Strategy, judgment, creativity, and nuance are human skills, sharpened by experience and empathy—skills that can’t be replaced with technology.
Delegate tasks to generative AI tools so you can focus on mission
Delegating tasks via these tools enables nonprofits and mission-driven organizations to work quickly and efficiently. These often-strapped teams aren’t looking to replace real people with AI; they’re looking for a way to make the workload humanly possible. Generative AI tools can take pressure off overstretched teams without compromising quality or mission.
One large nonprofit our team at FLEX Partners works with has leveraged AI to manage logistics for events, mapping production schedules for film interviews with arrival and departure times for hundreds of attendees and cross-referencing multiday runs of shows. What would typically take staff hours of tedious spreadsheet work is produced in seconds, giving event organizers more time to focus on curating experiences.
Another research-based nonprofit has trained a generative AI tool to crawl through thousands of regulations and data points on a daily basis, flagging potential hits for researchers who can do a deeper dive, saving precious staff time. It’s the type of work that would have been a research associate’s full time job; instead, researchers can hone their skills in deeper analysis and produce more meaningful work.

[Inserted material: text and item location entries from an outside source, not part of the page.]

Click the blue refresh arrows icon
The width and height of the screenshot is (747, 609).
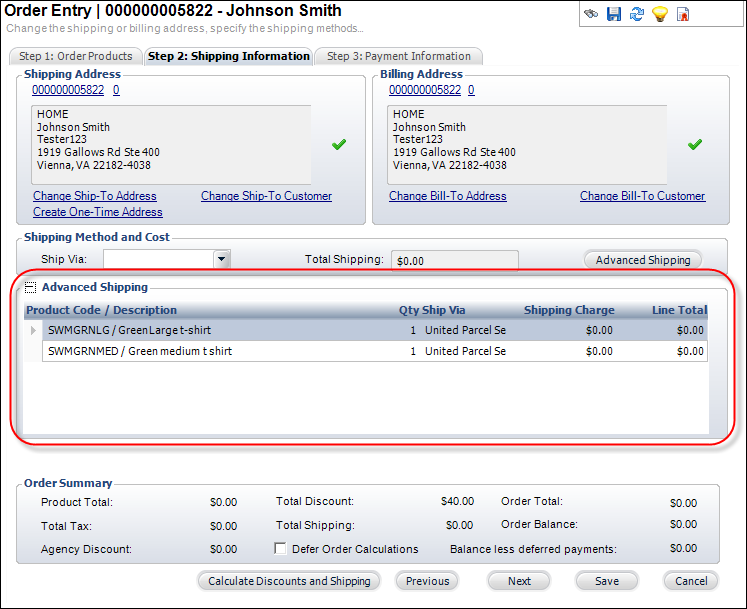637,14
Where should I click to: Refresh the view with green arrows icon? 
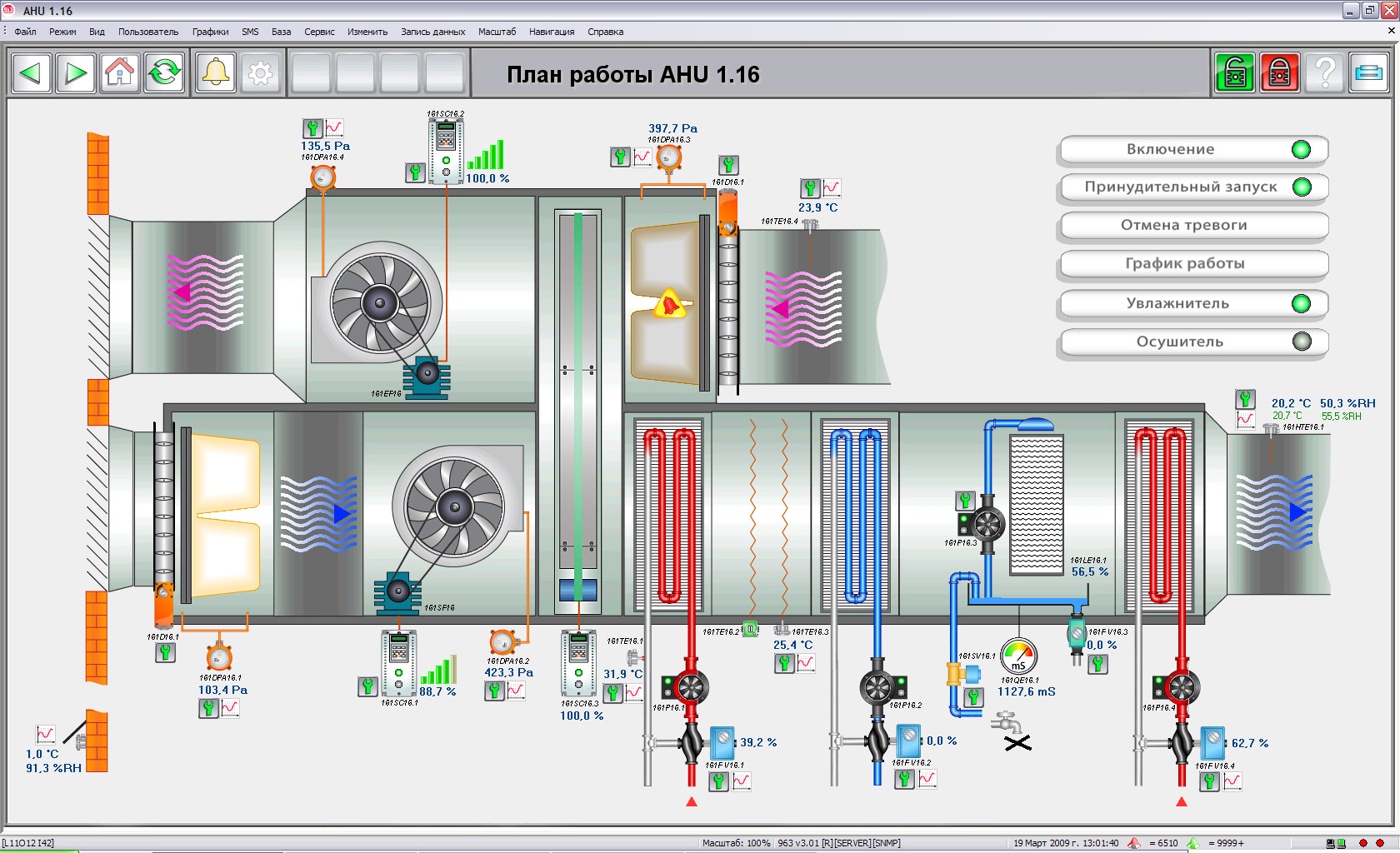pyautogui.click(x=164, y=73)
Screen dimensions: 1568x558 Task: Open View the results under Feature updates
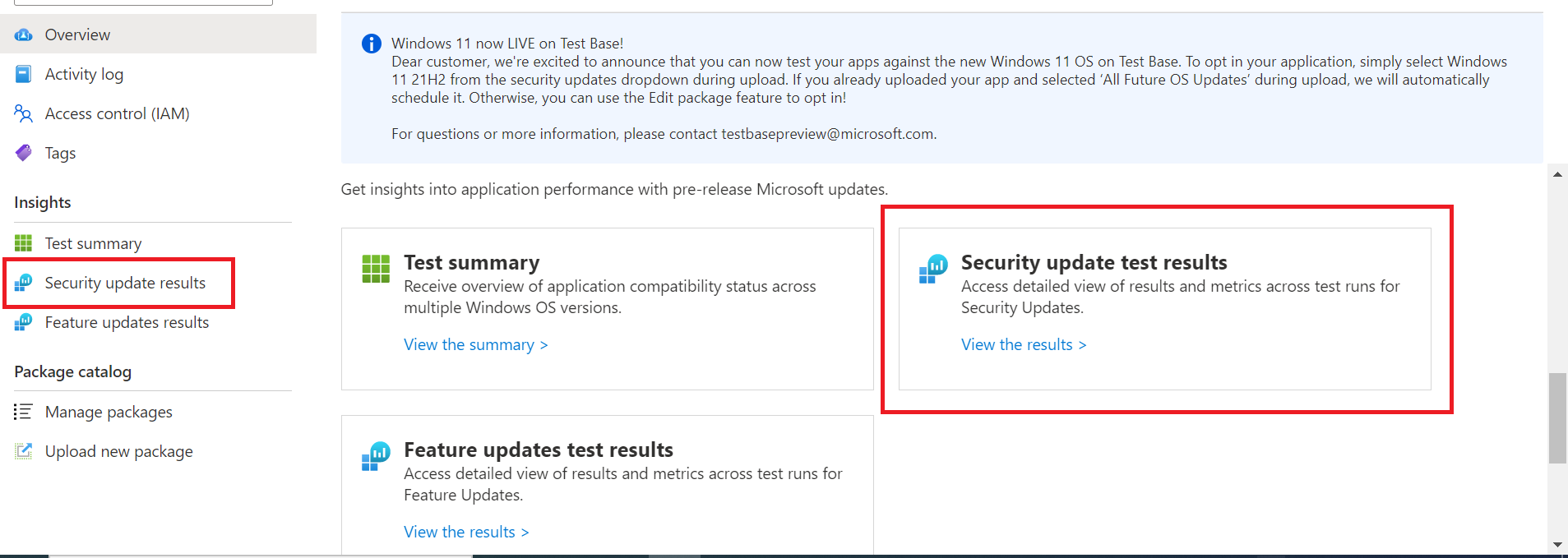pyautogui.click(x=466, y=532)
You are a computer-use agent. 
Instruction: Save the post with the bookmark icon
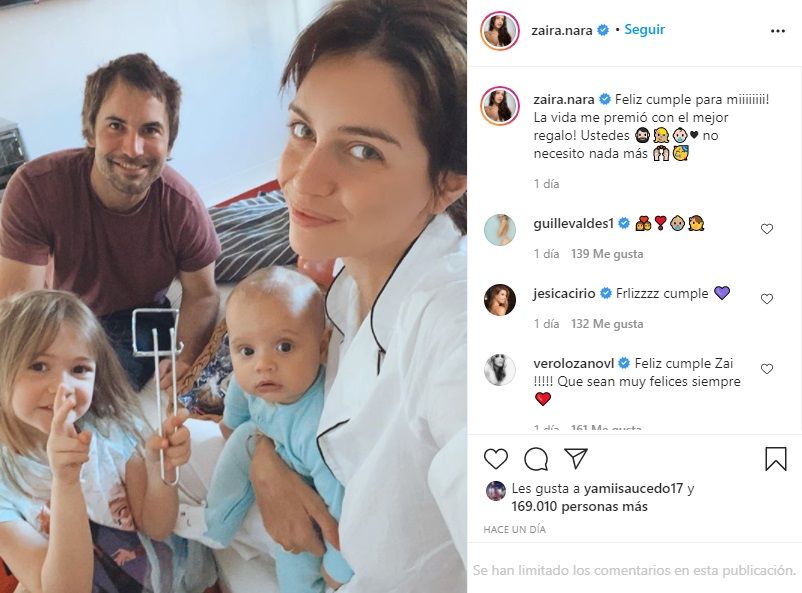pyautogui.click(x=775, y=458)
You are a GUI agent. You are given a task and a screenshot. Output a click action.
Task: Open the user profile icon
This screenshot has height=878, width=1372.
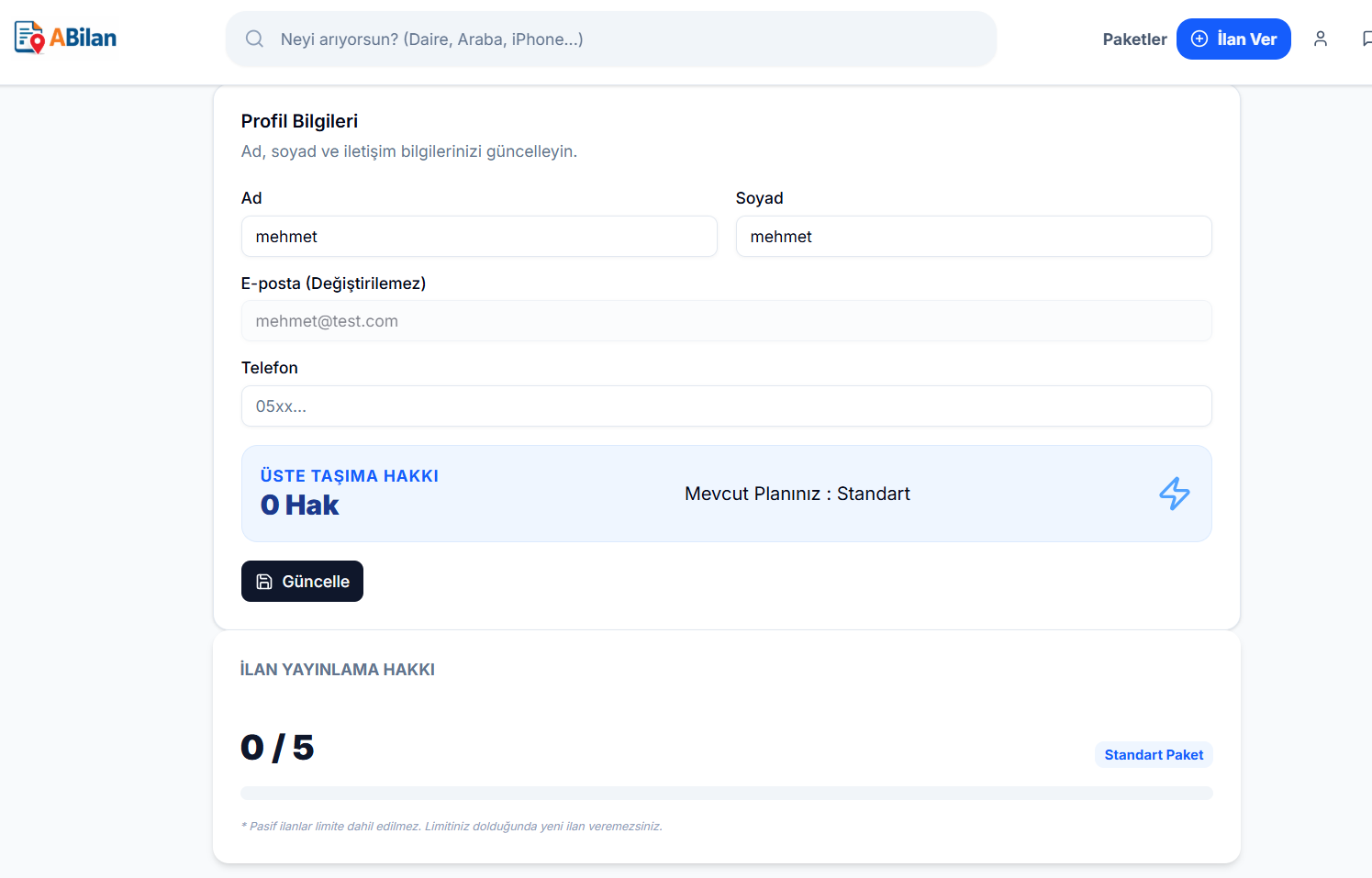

In both cases, generative AI didn’t change what these organizations were doing—it simply reduced the amount of time and energy required to do it. And in environments where teams are already operating at maximum capacity, that matters.
By thoughtfully training generative AI tools and delegating tasks that don’t require human skills, nonprofits can free up staff time to focus on what matter most: mission-driven work.